Transplanted human organoids respond to visual stimuli in the rat brain
Next, using in vivo extracellular recordings, Chen and colleagues assessed the level of electrical activity of neurons within the organoid graft in 10 of the transplanted rats, while exposing them to flashing lights and alternating black and white bars. “Around 20% of the organoid neurons responded to visual stimulation, whereas ~75% or the neurons in the rat’s visual cortex responded to visual stimulation. We did not quantify the number of organoid neurons that responded to orientations of light because this is a continuous – not a binary – variable,” describes Chen.

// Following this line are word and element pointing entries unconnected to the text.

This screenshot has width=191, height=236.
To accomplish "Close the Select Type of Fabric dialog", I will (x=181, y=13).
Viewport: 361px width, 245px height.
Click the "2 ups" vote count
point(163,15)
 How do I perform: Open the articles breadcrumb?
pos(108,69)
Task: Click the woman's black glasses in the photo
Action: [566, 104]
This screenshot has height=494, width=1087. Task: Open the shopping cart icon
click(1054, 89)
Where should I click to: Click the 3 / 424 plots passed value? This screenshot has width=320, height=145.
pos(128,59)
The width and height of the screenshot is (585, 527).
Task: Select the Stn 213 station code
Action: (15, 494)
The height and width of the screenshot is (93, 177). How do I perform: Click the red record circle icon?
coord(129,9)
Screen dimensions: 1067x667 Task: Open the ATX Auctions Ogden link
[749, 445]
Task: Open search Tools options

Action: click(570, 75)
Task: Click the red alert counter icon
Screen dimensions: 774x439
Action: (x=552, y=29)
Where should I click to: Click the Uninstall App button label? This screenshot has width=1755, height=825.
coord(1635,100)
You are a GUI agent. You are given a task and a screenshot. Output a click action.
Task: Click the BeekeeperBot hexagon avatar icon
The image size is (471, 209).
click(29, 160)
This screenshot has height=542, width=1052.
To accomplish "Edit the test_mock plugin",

The researchers’ goal is for the grafted neurons to function as closely as possible to the normal brain cells. “Thus, there were fewer neurons that responded to light than ideal. Understanding how to improve this response rate/integration is one of our primary goals for the future,” adds Chen.
The team regard their proof-of-principle study as a “solid first step”, however they acknowledge it carries some limitations. They assessed the transplantation outcomes after three months. Other studies have demonstrated that the maturation of human neurons derived from stem cells can take approximately ~12 months or longer. “Looking at longer time points is something we are interested in doing in the future,” says Chen.
“A second point is that, while the aspiration cavity we made is a brain injury of sorts, it is not a good model for conditions like traumatic brain injury and stroke. We would like to move our transplantation studies into these types of models in the future,” he adds.
To advance their current work, the team are pursuing the transplantation of organoids into other regions of the cortex. They are also interested in identifying the factors that regulate integration, so that the process can be controlled or perhaps even regulated.
Technology Networks asks Chen how realistic it is that neural tissues – such as organoids – could be used to repair brain injuries in the future. “Many parts of the brain are highly structured with repetitive units. The cerebral cortex is like this. It has functional units called ‘columns’ that are thought to be the fundamental unit of processing in the cortex,” Chen says, concluding that “repairing the cortex in the future could take the form of inserting additional ‘engineered cortical columns’ into the injured brain to increase its computational capacity.”
Dr. Han-Chiao Isaac Chen was speaking to Molly Campbell, Senior Science Writer for Technology Networks.
Reference: Jgamadze D, Lim J, Zhang Z, et al. Structural and functional integration of human forebrain organoids with the injured adult rat visual system. Cell Stem Cell. 2023. doi: 10.1016/j.stem.2023.01.004.